23. Ações Diretas de Inconstitucionalidade nº 4.901, 4.902, 4.903 e 4.937 e Ação Declaratória de Constitucionalidade nº 42 JULGADAS PARCIALMENTE PROCEDENTES .” (doc. 147)

A embargante alegou que o acórdão embargado, ao dar interpretação conforme a Constituição ao artigo 48, § 2º, da Lei federal 12.651/2012 para delimitar a utilização da Cota de Reserva Ambiental - CRA para fins compensação de reserva legal, substituindo o termo “ bioma ” pela expressão “ áreas com identidade ecológica ”, teria incidido em contradição com as premissas fixadas e em obscuridade quanto à exatidão e compreensão integral do conteúdo da decisão.
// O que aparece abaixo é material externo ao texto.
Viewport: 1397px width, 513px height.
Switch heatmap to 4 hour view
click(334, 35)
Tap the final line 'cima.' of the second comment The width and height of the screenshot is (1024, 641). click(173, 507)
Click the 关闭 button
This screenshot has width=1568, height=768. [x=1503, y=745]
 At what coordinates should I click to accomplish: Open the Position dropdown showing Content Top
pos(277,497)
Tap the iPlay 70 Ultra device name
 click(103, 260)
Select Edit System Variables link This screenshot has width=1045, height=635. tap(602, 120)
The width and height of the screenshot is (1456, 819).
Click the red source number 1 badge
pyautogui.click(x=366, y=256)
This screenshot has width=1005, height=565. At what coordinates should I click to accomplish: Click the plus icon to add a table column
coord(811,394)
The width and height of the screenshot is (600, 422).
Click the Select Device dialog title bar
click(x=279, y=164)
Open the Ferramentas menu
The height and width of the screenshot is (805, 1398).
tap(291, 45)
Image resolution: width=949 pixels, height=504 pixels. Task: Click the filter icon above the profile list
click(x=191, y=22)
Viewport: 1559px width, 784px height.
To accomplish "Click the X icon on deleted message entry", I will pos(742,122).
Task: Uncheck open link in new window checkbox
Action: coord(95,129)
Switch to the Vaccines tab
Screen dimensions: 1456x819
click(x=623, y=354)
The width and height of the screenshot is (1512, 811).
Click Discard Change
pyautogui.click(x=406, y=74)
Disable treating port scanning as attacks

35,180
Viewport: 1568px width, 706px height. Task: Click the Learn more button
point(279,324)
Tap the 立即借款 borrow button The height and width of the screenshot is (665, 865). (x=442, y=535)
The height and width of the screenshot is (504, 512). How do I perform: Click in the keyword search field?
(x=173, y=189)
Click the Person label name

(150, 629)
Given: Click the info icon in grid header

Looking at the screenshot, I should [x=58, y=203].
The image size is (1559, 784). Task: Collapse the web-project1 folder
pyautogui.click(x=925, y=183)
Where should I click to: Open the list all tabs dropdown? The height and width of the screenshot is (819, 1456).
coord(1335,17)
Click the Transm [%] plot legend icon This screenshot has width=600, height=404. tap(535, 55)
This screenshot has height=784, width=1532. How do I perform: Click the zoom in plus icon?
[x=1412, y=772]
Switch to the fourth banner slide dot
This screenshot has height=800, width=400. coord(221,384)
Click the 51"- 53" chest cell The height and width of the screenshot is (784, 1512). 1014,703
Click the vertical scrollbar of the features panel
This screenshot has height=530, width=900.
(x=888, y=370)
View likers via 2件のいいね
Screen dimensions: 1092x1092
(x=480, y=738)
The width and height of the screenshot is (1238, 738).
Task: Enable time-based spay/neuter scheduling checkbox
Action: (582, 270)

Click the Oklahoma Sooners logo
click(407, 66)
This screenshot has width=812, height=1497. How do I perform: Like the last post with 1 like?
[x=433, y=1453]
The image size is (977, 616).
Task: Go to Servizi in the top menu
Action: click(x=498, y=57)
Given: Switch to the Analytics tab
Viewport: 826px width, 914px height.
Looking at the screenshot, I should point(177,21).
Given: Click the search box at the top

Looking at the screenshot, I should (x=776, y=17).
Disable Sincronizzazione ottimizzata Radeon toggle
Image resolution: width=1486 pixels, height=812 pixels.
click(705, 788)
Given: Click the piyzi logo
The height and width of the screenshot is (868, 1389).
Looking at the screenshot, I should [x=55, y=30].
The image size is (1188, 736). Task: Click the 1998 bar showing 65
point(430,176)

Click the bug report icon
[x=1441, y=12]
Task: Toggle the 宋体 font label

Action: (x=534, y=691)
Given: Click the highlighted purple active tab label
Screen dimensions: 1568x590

Aduziu que a contradição se daria em relação às premissas adotadas pela Corte de reconhecer como legítimas as nuances que permeiam o processo decisório do legislador, democraticamente investido da função de apaziguar interesses conflitantes por meio de regras gerais e objetivas; considerar os limites da capacidade institucional da jurisdição em situações que envolvem discussões de caráter técnico; e respeitar as decisões políticas legítimas do Poder Legislativo. Salientou que foram considerados constitucionais outros dispositivos do novo Código Florestal que adotam o “bioma” como critério ambiental para fins de instituição das demais modalidades de compensação de Reserva Legal, que atuam ao lado da Cota de Reserva Ambiental - CRA.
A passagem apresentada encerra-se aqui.